Por: Fabián Báez
Las cifras son aberrantes. Pero más aberrante aún es pensar que las cifras sólo representan la punta del iceberg; que por cada número (cada historia, cada vida) que se conoce, hay miles que no se conocen. Las cifras son aberrantes pero aberrante es también la indiferencia.
Toda la Doctrina Social de la Iglesia se entiende a partir de una premisa fundamental: Dios siempre se pone del lado del oprimido, del excluido, del más débil. Y por eso es claro que la Iglesia debe denunciar y evitar todo tipo de violencia, pero cuánto más indefensa y débil sea la víctima, con más fuerza y energía se debe luchar contra esa violencia.
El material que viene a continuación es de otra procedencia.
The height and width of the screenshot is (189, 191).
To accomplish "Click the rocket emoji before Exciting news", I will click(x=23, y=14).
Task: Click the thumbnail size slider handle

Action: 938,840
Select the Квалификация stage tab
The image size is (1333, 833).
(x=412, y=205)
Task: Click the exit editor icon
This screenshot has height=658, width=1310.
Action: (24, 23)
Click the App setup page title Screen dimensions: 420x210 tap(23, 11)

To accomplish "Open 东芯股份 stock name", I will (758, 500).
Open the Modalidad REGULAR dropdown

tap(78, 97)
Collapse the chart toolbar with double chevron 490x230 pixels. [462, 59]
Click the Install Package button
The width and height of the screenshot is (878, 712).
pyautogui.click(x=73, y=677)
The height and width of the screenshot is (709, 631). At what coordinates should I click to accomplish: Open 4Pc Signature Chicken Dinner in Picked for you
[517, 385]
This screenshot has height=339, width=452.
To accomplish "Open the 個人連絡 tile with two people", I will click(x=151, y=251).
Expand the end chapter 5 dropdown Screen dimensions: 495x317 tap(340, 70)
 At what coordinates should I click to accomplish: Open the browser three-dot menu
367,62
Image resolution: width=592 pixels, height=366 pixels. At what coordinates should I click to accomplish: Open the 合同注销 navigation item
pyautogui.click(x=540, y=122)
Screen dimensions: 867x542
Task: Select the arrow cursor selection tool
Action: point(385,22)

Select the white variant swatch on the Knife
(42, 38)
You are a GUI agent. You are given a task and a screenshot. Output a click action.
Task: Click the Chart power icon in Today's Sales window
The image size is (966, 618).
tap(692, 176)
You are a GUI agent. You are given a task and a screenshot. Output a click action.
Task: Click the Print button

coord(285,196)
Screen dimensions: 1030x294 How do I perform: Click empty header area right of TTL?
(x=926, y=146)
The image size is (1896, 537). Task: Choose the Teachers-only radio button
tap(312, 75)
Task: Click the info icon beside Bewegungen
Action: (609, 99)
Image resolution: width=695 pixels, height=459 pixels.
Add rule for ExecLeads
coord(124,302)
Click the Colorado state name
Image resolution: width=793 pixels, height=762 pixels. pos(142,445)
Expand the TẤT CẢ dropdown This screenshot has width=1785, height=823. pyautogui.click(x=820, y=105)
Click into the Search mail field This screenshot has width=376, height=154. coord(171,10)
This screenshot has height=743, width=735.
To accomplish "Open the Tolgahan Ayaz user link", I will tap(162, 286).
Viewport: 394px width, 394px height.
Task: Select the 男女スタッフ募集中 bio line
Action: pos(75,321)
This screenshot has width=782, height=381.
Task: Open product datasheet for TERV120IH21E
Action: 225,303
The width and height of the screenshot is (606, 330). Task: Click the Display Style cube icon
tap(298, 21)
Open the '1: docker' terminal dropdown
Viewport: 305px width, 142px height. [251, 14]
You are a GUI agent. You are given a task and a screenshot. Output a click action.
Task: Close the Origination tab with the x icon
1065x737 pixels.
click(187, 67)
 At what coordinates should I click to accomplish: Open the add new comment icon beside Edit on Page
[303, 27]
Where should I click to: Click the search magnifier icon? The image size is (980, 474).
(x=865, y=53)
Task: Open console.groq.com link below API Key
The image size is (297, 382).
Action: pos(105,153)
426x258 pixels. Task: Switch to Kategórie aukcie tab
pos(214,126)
Lamentablemente la llamada “violencia de género” no es algo nuevo, sino que es una triste realidad que atraviesa la historia de la humanidad. Cada vez que nos encontramos con la noticia trágica de un femicidio somos conscientes que ése es sólo el desenlace de un proceso largo, doloroso y evitable que se inició generalmente hace tiempo y que nadie supo detener.
El control obsesivo por parte del varón, que generalmente desemboca en violencia psicológica, verbal y hasta física, es una urgente señal de alarma. Detrás de ese control subyace el problema real, en palabras de Juan Pablo II: “La que es el co-sujeto de su existencia en el mundo, se ha convertido para él (para el varón) en un «objeto»: objeto de placer, de explotación” (“Carta sobre la dignidad de la mujer” n.14). Ideas y actitudes de posesión y dominación sobre la otra persona, generalmente consecuencia de la propia soledad o de la falta de autoestima, que pueden terminar cosificando y agrediendo a la mujer. Esta es una señal de alarma que siempre hay que atender.
Existe también una violencia de género más estructural, que se inscribe en aquello que los obispos latinoamericanos llamaban hace más de treinta años “las estructuras de pecado”. Factores sociales e institucionales de maltrato que sirven de marco a la violencia de género interpersonal: discriminaciones económicas, laborales e incluso a veces judiciales, que discriminan a las mujeres o dejan impunes los crímenes de violencia contra ellas.
Ante esto, todos debemos acudir y ayudar a que las mujeres en situaciones vulnerables o que viven fuertes conflictos de pareja estén realmente protegidas por la sociedad en su conjunto.
La Iglesia, por su parte, también debe asumir con todas sus consecuencias el reconocimiento de la igual dignidad de todas las personas, hombres y mujeres. Este reconocimiento está en la esencia misma del mensaje de Cristo. Igual dignidad y opción preferencial por los más pobres son el camino que señala Jesús. Esta firme convicción de la igual dignidad de varones y mujeres supone para la Iglesia no sólo la exigencia de compromiso contra la violencia de género sino también el replanteo del rol de la mujer en sus propias estructuras institucionales, como lo ha señalado en varias ocasiones el Papa actual.
La marcha #NiUnaMenos es un signo de salud social. En muchas ocasiones los argentinos hemos sido testigos de profundas transformaciones surgidas a partir del reclamo popular. Hoy, más allá del pedido de una ley puntual -que como todo puede ser perfectible y con presencia de matices con los que se puede estar más o menos de acuerdo-, en esta marcha la sociedad en su conjunto expresa su categórico rechazo a la violencia de género y le exige al Estado que amplíe medidas para evitarla, combatirla y penarla severamente cuando ocurra.
La paz no es la mera ausencia de conflictos. La paz es el fruto de la justicia. Por eso iremos a la marcha, para proteger los derechos de personas en situación de riesgo y vulnerabilidad a causa de la violencia de género, sabiendo que cuidando y defendiendo a los más débiles somos más fieles al mensaje de Cristo y construimos un mundo y un país mejor.